__WORK TO COMPLETE__: A faithful transcription of all the entries below is needed, without the pictures.

Collected data

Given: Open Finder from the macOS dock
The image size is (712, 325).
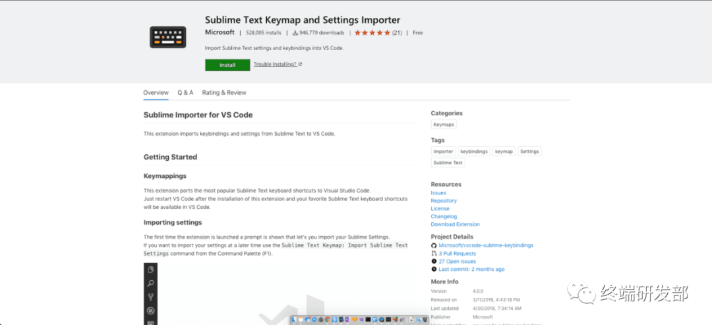Looking at the screenshot, I should [x=294, y=320].
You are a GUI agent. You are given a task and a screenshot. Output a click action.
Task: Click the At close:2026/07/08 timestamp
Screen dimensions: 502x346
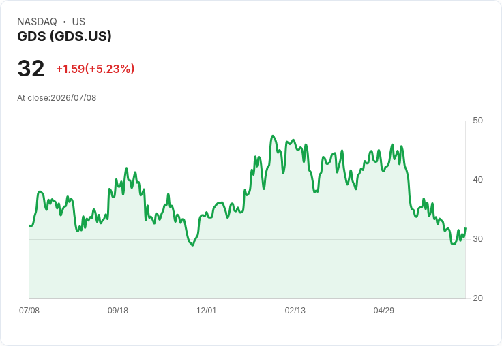(x=57, y=98)
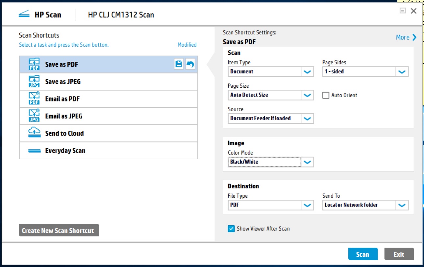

__SOLUTION TO THIS EXERCISE__:
Given: Open Finder from the macOS dock
The image size is (712, 325).
Looking at the screenshot, I should [x=294, y=320].
You are a GUI agent. You are given a task and a screenshot. Output a click action.
Task: Click the At close:2026/07/08 timestamp
Screen dimensions: 502x346
(x=57, y=98)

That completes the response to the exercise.